Two days after the heartbreaking report, the Minister of Education announced his new plan on the Holocaust. For a moment I thought that the minister too was shocked by the report and that he would quickly assemble all the other ministers and they would immediately rectify the government’s 67 years of negligence of Holocaust survivors. I thought that the media would cry out in rage and that the Jewish people in Israel and around the world would immediately donate money and hasten to bring an end to this national disgrace.

I was wrong. The Minister of Education offered a new program to teach the Holocaust from age 5 (kindergarten) to 18-year-old students. The best educators, psychologists, councilors and experts on the Holocaust worked hard to produce the new and very expensive teaching program.

On Monday April 28 there will be many memorial services and official ceremonies around the country that will attest that we will not forget the Holocaust. We will not forget what the Nazis have done; the media will contribute and feature stories of the disaster and of the heroism of the Shoah.

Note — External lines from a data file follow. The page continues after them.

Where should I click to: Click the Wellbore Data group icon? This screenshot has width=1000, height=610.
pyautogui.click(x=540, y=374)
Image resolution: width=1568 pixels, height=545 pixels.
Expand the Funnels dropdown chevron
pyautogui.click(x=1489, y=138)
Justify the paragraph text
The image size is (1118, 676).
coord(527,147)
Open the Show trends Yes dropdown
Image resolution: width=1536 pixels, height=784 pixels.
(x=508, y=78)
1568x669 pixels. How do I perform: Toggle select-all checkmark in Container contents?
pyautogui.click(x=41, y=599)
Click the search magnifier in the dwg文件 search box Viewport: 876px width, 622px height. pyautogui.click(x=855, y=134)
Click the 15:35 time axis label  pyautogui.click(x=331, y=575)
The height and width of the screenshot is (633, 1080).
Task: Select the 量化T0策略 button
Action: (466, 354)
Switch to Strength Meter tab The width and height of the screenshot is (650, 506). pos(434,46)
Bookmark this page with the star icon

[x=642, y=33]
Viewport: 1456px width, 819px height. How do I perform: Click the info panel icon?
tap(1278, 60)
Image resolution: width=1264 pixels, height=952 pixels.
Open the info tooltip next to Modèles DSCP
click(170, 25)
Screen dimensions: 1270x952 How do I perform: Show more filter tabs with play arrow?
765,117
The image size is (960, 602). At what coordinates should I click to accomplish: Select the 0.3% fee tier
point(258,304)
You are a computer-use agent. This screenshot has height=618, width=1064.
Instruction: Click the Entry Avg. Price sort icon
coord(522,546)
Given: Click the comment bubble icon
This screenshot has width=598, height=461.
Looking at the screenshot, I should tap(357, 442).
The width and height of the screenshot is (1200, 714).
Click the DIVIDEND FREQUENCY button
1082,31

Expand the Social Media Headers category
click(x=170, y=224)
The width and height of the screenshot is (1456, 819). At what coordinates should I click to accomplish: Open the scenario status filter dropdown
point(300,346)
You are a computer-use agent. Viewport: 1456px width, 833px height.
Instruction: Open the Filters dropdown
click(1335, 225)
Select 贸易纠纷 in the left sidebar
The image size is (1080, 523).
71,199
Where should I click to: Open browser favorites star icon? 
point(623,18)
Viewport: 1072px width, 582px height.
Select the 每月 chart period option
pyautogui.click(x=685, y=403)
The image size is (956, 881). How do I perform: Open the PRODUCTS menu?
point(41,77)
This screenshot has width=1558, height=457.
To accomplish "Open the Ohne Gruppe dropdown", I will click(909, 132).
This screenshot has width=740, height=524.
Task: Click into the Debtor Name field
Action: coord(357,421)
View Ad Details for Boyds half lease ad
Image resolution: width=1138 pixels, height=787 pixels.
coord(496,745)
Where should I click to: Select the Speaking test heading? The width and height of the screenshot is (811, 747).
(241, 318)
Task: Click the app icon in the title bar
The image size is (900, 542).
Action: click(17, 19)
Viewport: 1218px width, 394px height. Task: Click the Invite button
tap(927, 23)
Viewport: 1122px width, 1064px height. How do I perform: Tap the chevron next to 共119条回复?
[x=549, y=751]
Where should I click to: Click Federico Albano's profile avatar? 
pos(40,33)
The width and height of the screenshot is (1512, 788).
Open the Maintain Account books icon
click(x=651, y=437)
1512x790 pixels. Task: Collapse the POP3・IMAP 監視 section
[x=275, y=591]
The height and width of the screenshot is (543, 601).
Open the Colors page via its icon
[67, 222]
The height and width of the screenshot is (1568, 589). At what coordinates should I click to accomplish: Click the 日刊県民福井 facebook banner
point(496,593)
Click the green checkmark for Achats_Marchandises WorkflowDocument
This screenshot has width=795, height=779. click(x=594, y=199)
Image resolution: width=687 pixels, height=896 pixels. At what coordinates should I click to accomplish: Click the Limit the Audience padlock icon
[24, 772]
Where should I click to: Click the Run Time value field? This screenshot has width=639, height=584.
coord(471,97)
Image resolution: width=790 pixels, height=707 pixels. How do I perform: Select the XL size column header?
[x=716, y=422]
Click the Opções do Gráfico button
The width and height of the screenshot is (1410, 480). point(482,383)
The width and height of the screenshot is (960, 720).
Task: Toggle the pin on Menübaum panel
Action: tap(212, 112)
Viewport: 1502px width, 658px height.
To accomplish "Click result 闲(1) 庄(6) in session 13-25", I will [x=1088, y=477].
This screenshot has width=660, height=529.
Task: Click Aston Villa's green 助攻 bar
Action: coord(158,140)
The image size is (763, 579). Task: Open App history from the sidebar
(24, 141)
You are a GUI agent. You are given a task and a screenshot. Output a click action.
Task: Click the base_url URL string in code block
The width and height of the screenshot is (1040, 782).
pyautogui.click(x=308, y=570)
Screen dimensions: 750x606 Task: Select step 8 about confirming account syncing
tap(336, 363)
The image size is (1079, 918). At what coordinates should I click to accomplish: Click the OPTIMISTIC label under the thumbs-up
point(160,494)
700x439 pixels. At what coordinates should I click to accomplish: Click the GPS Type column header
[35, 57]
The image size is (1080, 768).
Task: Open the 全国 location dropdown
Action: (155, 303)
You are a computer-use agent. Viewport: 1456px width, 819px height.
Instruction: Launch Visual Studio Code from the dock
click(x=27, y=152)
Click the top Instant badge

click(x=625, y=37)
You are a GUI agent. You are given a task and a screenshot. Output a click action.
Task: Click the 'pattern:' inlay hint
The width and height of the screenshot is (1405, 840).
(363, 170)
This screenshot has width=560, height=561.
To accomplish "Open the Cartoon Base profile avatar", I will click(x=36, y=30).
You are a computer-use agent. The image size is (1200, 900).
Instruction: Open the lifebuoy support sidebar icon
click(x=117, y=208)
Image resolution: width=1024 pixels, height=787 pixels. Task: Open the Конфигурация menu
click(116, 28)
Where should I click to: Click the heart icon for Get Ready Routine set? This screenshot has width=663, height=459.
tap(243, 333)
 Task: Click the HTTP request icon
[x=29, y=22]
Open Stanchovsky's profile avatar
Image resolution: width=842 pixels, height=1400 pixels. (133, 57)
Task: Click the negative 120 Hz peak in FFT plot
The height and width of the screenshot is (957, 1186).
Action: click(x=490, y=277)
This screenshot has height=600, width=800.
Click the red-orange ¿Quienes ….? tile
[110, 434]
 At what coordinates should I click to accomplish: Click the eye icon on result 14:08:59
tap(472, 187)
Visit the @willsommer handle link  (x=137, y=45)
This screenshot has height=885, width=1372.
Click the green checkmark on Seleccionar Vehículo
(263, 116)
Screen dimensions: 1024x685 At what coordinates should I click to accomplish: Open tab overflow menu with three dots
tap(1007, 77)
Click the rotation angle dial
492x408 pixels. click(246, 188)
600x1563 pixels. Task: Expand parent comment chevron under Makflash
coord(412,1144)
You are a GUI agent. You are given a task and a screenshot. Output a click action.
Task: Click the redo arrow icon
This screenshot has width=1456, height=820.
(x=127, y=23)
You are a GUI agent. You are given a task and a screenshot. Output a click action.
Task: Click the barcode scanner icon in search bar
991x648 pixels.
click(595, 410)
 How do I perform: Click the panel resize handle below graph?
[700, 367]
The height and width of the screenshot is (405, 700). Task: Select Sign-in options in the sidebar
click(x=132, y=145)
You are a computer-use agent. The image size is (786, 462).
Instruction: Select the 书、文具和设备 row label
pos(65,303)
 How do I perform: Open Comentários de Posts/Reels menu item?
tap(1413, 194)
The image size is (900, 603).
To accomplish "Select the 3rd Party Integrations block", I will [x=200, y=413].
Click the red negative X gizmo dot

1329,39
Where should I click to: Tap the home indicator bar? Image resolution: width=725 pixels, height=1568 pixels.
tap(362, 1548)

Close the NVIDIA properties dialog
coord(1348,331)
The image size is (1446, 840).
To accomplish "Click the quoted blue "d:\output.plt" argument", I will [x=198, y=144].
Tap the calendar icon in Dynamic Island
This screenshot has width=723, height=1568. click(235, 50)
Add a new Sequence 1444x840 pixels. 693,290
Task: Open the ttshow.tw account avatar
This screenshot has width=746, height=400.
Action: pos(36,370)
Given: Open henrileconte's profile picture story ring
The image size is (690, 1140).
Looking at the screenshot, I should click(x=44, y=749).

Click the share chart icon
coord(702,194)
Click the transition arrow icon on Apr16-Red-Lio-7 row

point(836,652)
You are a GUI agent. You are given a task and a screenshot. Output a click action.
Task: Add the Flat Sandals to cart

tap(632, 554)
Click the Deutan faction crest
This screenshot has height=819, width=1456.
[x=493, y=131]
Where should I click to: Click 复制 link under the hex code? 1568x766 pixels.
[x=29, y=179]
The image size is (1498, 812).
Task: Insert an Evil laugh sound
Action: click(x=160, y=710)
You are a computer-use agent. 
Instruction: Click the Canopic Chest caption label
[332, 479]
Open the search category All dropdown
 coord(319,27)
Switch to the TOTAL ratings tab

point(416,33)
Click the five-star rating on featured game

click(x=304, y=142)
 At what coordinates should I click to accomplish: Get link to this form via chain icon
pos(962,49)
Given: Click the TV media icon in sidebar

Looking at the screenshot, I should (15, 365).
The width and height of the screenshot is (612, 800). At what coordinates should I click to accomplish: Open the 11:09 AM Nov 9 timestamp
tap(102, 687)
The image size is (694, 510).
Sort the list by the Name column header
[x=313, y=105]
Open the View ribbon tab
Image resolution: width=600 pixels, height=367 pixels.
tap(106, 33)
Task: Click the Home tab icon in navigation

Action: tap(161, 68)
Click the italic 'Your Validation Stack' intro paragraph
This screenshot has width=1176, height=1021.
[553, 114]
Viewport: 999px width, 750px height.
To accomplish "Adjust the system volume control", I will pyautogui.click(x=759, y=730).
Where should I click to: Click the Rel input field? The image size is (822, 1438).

Yet those who actually had to go through the horrific suffering, and who live among us today, are forgotten. We ignore them; we turn our backs on them, as though they don’t belong, are not part of it. Our message to them is: While we focus on the unbearable stories of your suffering, we want you to be silent, to be careful not to draw attention to your current distress and poverty. What we say to them is that we are not here to reduce their pain that we are not about loving the people, not willing to assist those in need (have you not heard of capitalism? Yes, this is us). Please forget about solidarity and empathy. To stretch a helping hand is not how we think of it. We are willing to express it symbolically.

We will continue to invest millions in memorializing the Shoah, and in education about the Holocaust: we will send our children on trips to concentration camps in Europe, and will fly our Air Force proudly over the camps.

I am not proposing to diminish remembering or abandoning memorializing the Holocaust. Let’s just not use memorializing instead of paying attention to the living survivors; let’s be clear about what we need to do for those who survived. Let’s not confuse programs of remembering with the crying for help of the survivors who live among us whose suffering we refuse to forget.